# mylar vs food buckets (for the preppers)



## hyenas (Mar 5, 2007)

I'm new to the whole food storage game and I have a pretty basic question. Why do I need to have a food-grade bucket if I'm using mylar bags and oxygen absorbers? I'd really rather not store 5-gallon buckets of beans, but one-gallon bags of a variety of stuff. And save the precious buckets for flours and grains. 

I know mylar is easily punctured but wouldn't a cardboard box do the job? Educate me please.


----------



## xix (Dec 22, 2006)

I was just rambling about this with my husband -- I was watching some videos on you tube and the food was in a ziplock, then vacuum sealed, then wrapped in plastic wrap, and then sealed in a mylar bag and then she pointed out using food safe plastic bucket to store it in... I think it was a bit redundant at that point.

I personally would be fine with storing something in a container other than a food safe bucket if I'd already packaged it in something else. 

I also use save my food buckets for grains.


----------



## judylou (Jun 19, 2009)

You might find the most relevant info and detailed answer to your question over on the Survival & Emergency Preparedness forum here.  That is where most of the food storage issues are discussed and I find several discussions there applicable to your question.

Basically I think the answer depends on how long you plan to store the food. Long term storage requires extensive and redundant packaging and since mylar and the buckets serve different purposes, both are needed. If you are talking short term storage (2 years or less) and regular rotation then you can cut corners on the packaging.


----------



## Guest (Feb 14, 2011)

Because if we did not specify "food safe" buckets even with the use of aluminized Mylar it is a near certainty that some fella is going to use a bucket that held transmission fluid, pesticides, or some other chemical that no one in their right mind would use for food storage that he'd "clean it out pretty good" before he put the bags in that he "sealed up pretty well." Then a year, five years, ten years later when they opened the buckets again and the whole thing reeked so bad no one would take a chance on actually opening and eating any of the food in the bags. Or maybe he hadn't done such a good job of sealing the bag or it had pin holes in it or worse still the buckets had once contained something so infusive that it actually managed to penetrate even a well sealed bag then the people who unwittingly ate the food were to get sick from it.

The problem with putting authoritative instructions out on the Internet is that you have no way of knowing (and certainly not any way to control) how people are going to use what you tell them. Maybe they've got a lick of sense and would not do anything stupid. Or maybe they would only to complain "you told us we could do it this way!"
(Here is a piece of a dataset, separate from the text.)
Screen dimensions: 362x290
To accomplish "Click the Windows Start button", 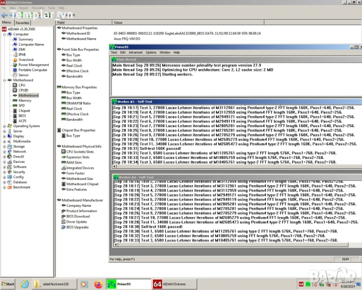I will pos(8,284).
The deal with aluminized Mylar bags (the shiny silver ones) is this:

Providing you have properly sealed it the bag is what provides the protection. The Mylar and the aluminum in combination are excellent barriers against moisture, oxygen and *most* insects. It really is strong stuff. EXCEPT that it is very susceptible to being punctured so it's easy to put a pinhole in it if it's just laying around on a shelf. There's a reason why military MRE bags are as thick and heavy as they are. So because of this puncture weakness the bags are put into another container that will protect them - such as a sturdy plastic bucket. Cardboard is susceptible to a host of storage dangers such as decay from moisture exposure, being eaten by insects, and is easily chewed through by even just house mice much less rats. Of course buckets can be chewed through as well, but not nearly as easy as even a sturdy cardboard box.
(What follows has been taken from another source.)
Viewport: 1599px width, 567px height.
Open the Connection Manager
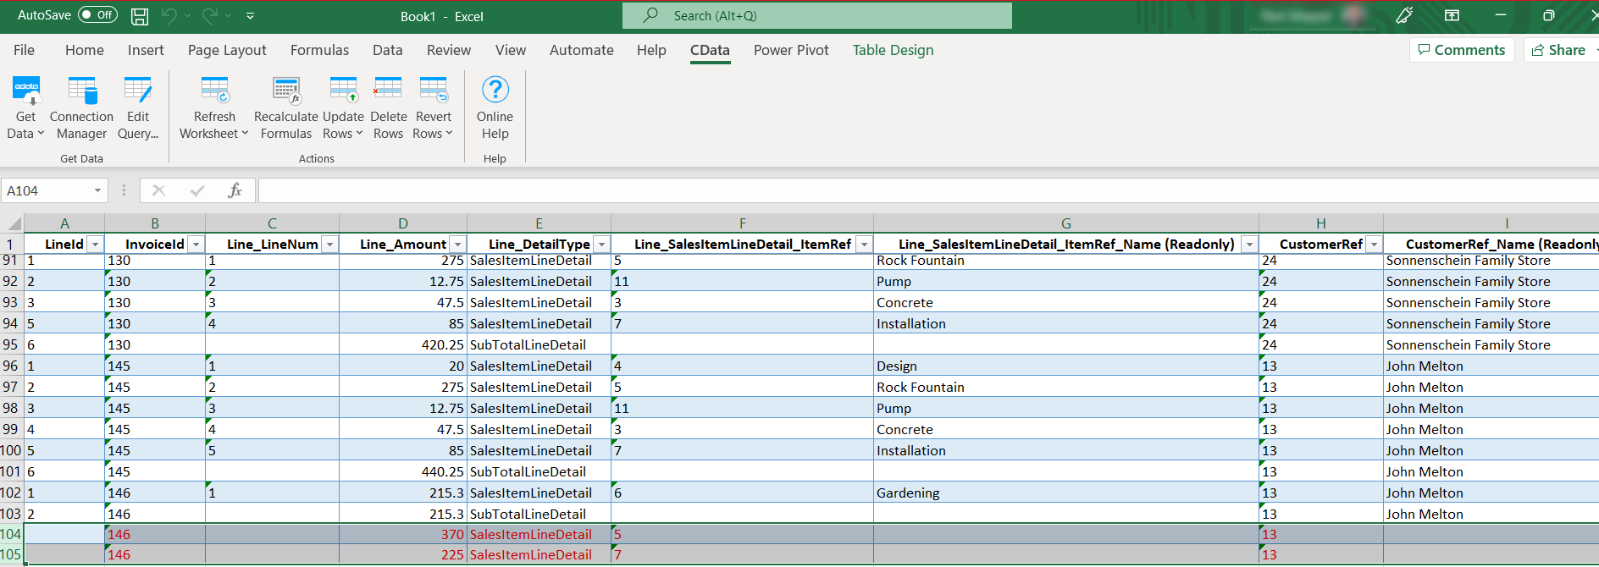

Now as for the "food safe" thing the most important thing is, _if you are going to be using aluminized Mylar bags inside_, that the bucket be *clean* and *has never held anything poisonous previously.* A paint bucket from the hardware store that's new is not going to be a problem. A bucket that once held ordinary drywall compound should not be a problem providing it's good and clean. Bits of old dry wall compound stuck to the insides are abrasion points that can eventually wear a hole through a bag if the bucket is moved very much so make sure it's good and clean inside. There are probably a million other kinds of used buckets that could be used as well, but each one would have to be judged individually to be able to say which is why no responsible person is going to give a blanket approval. Again, if you are going to use aluminized Mylar bags inside anyway then the bucket must simply be clean and must have never previously held anything that was poisonous in any way.

To be clear if you ARE NOT going to use Mylar bags inside but rather the food will be in direct contact with the bucket then you'd better stick with food grade buckets. This is most especially the case if the food has a high moisture content, or acidic in nature, or has a lot of fat or oil in it. Stuff can leach out of the bucket material into the food just as stuff can leach out of the food into the bucket material (which is why it's so hard to get the smell out of pickle and icing buckets).
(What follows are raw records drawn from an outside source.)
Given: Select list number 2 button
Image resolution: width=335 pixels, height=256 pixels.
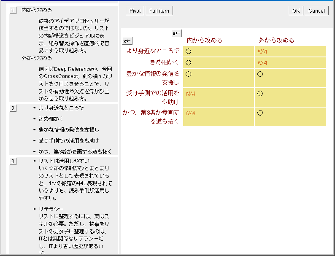Looking at the screenshot, I should click(x=13, y=108).
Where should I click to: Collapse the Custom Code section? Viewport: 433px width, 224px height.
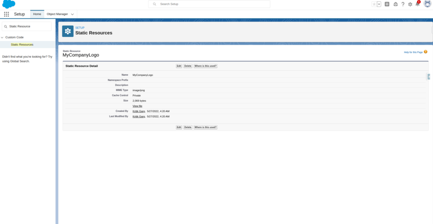pos(2,37)
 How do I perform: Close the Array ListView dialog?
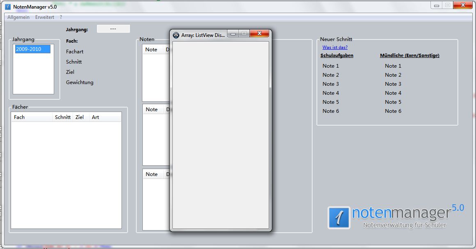pos(259,34)
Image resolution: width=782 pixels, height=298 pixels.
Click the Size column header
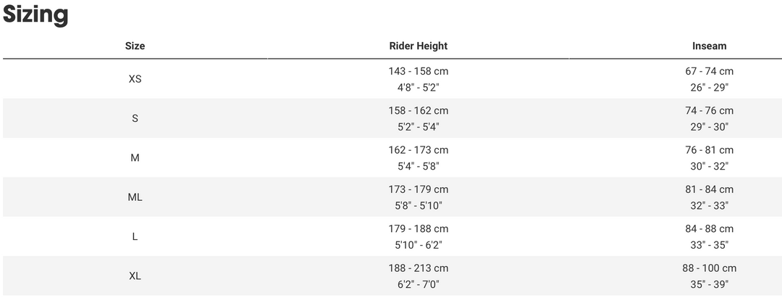(135, 46)
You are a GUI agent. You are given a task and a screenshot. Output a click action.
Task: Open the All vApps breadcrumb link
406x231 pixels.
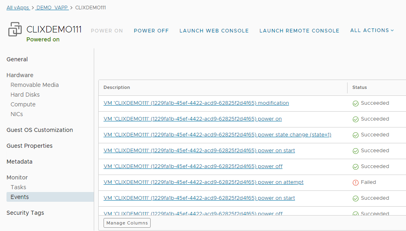[17, 8]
If you haven't read it already I recommend looking at the _Prudent Food Storage FAQ_ which you can access via the URL in my signature below. It may answer many questions for you.


----------



## Just Cliff (Nov 27, 2008)

For bulk items I use *new* 2 and 5 gallon buckets. I do not use mylar bags inside buckets for bulk grains,beans,salt,etc.. 
I still have some sealed from 13 years ago. I use nitrogen to store my dry goods. Most folks here use O2 absorbers and desicants. Many people use them without fail. I just like to use nitrogen. It's a personal preference.

Many people here get used buckets from grocery stores and resturants and such, that is fine as long as they are clean. I buy my buckets new. That way I know what I have, once again a personal preference.

Don't get hung up on the "food grade buckets" name. You will find it very difficult to find one that is not "food grade" Those who sell the super special "food grade buckets" are just looking for those that don't know the difference and want to burn you a new one. On the bottom you will see a #2 inside the triangular recycle symbol. They are HDPE plastic. That is what you look for.
2 Gallon bucket and lid are about $5. 5 gallon bucket and lid are about $7.50. Both can be had at Ace Hardware.


----------



## praieri winds (Apr 16, 2010)

I like putting meal size portions {just 2 of us} in the foodsaver bags then put them in food grade buckets don't like the idea of opening a bulk buckets of food then have to reseal it so I prefer the way I do it


----------